Make an exact copy of the lines from the one holding "Task: Switch to the Calculator Library tab" through the end of the entries below, both ends kept, and of nothing else. Exclude pictures.

▼

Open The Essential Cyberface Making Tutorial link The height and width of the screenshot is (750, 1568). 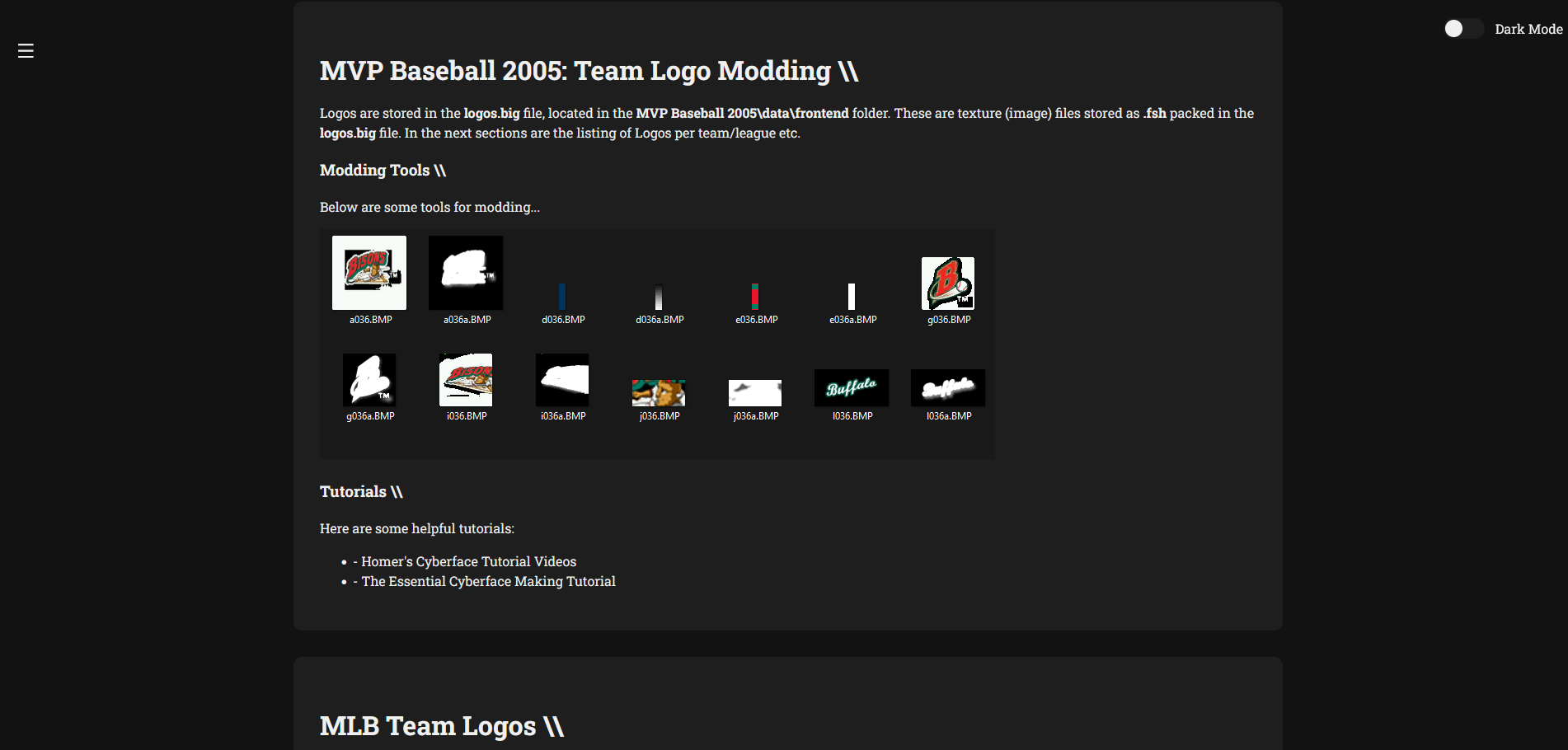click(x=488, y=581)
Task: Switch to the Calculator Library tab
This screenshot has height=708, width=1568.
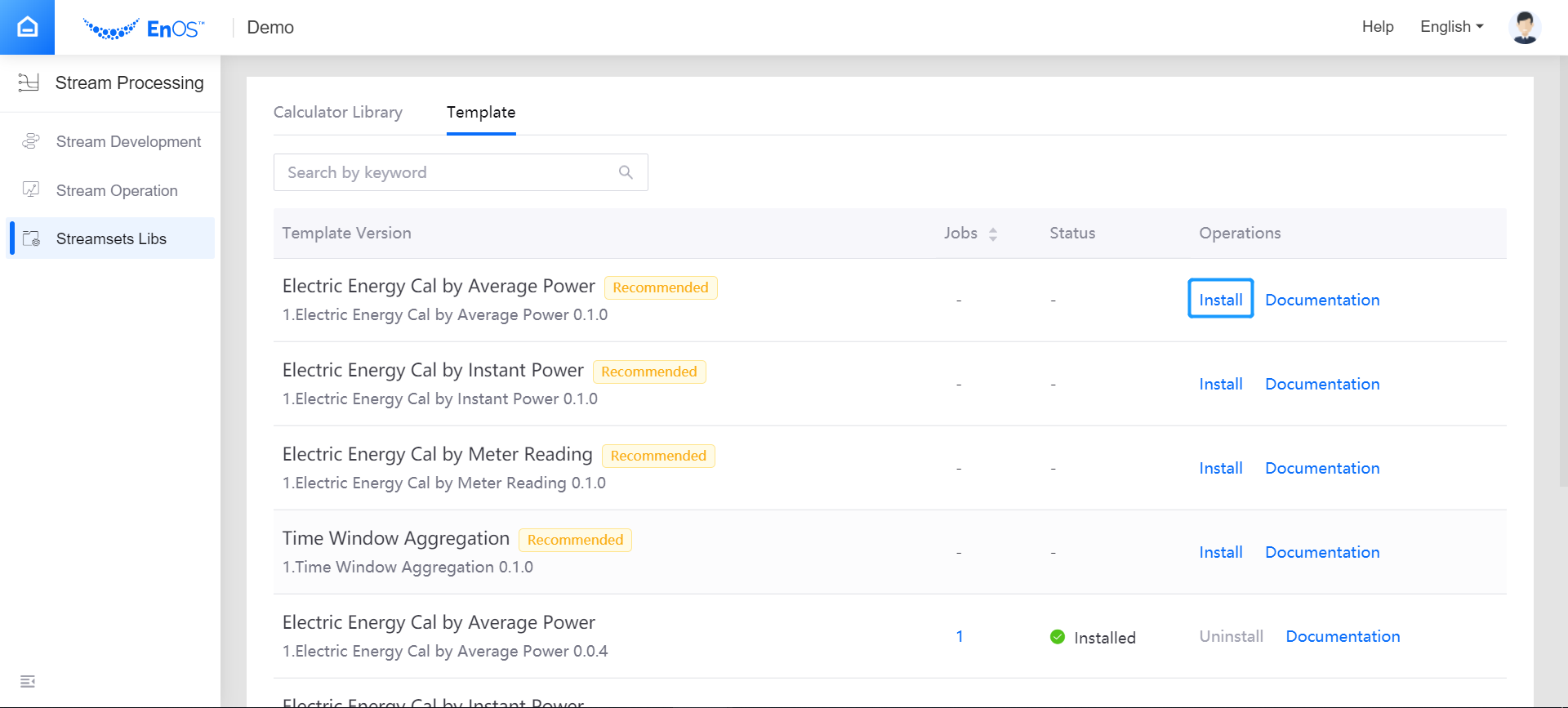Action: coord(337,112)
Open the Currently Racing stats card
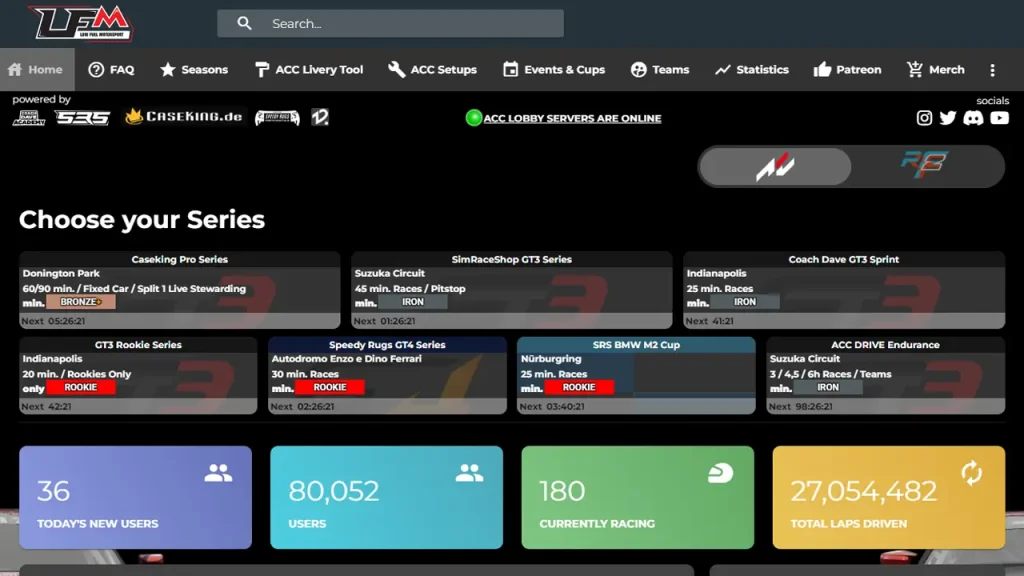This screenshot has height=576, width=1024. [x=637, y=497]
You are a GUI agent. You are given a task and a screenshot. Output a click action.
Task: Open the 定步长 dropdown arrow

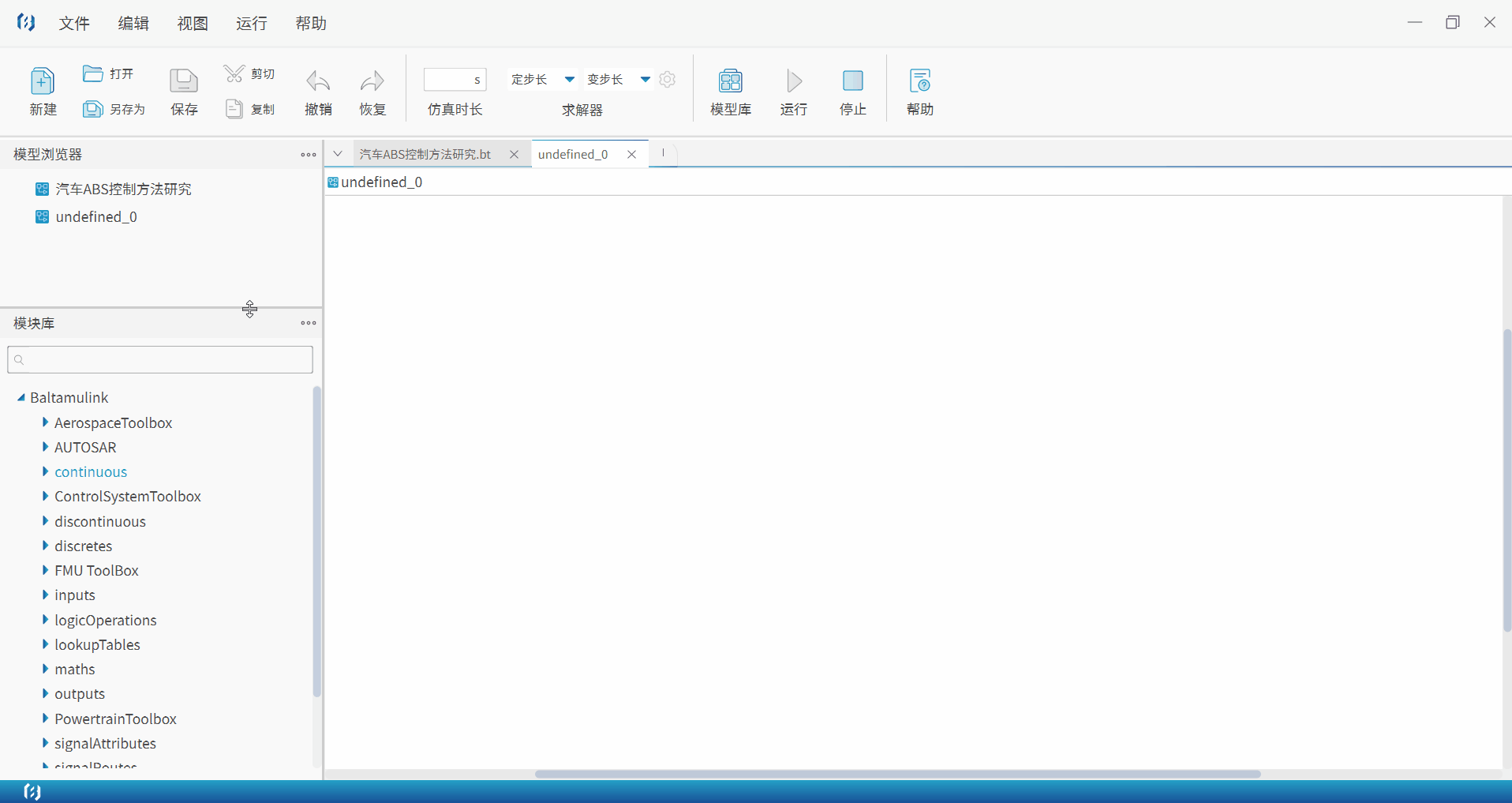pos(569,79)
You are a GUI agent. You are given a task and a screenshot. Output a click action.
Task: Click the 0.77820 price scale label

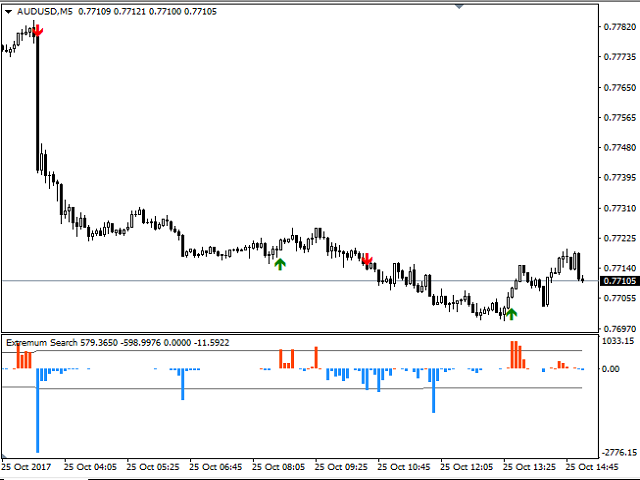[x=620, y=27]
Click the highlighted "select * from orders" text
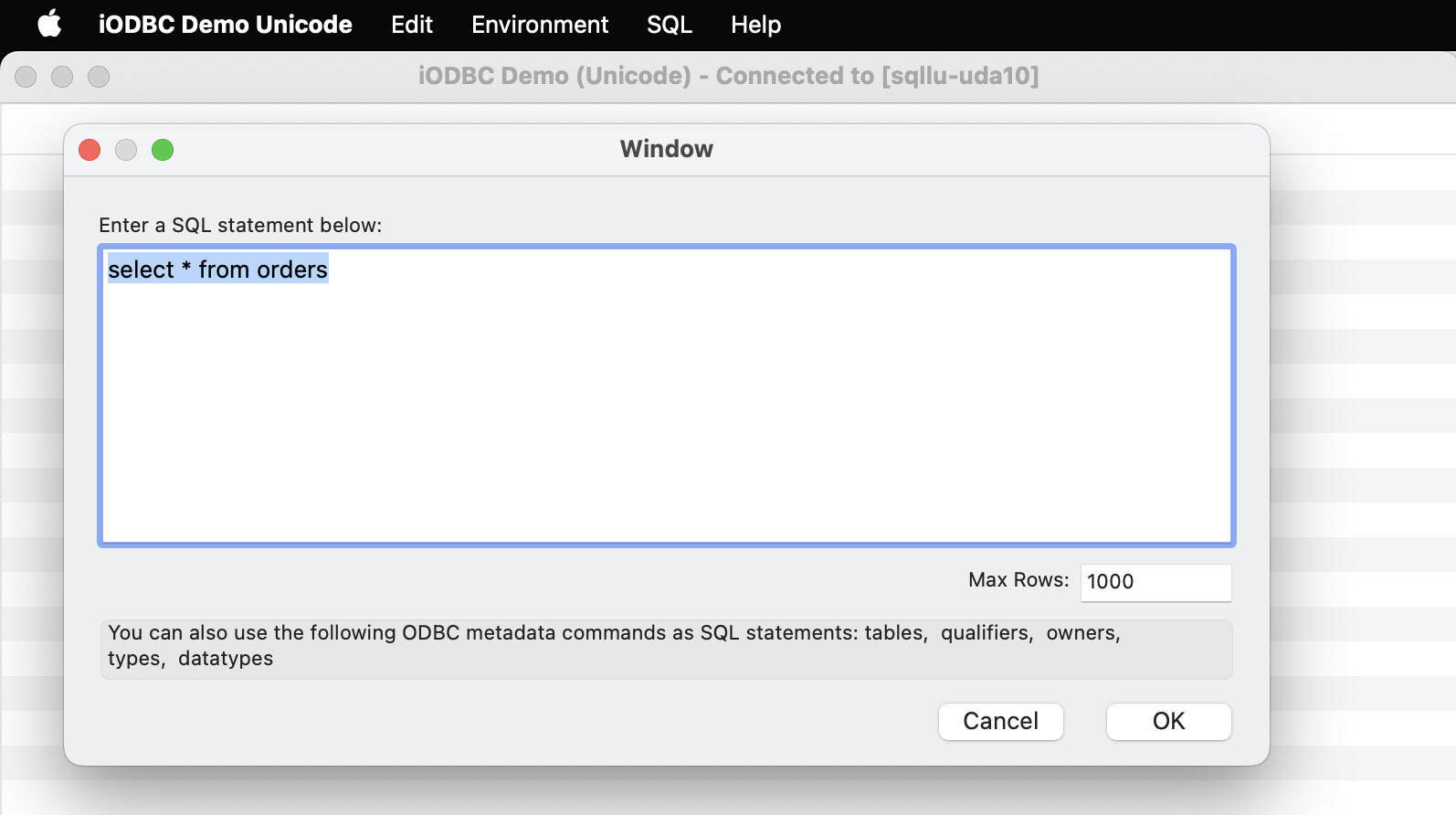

▲

* _Solution for this problem_:
Task: Switch to the Calculator Library tab
This screenshot has height=708, width=1568.
Action: coord(337,112)
Open the Currently Racing stats card
This screenshot has height=576, width=1024. [x=637, y=497]
You are a GUI agent. You are given a task and a screenshot. Output a click action.
Task: Open the 定步长 dropdown arrow

pos(569,79)
You are a GUI agent. You are given a task and a screenshot. Output a click action.
Task: Click the 0.77820 price scale label

[x=620, y=27]
Click the highlighted "select * from orders" text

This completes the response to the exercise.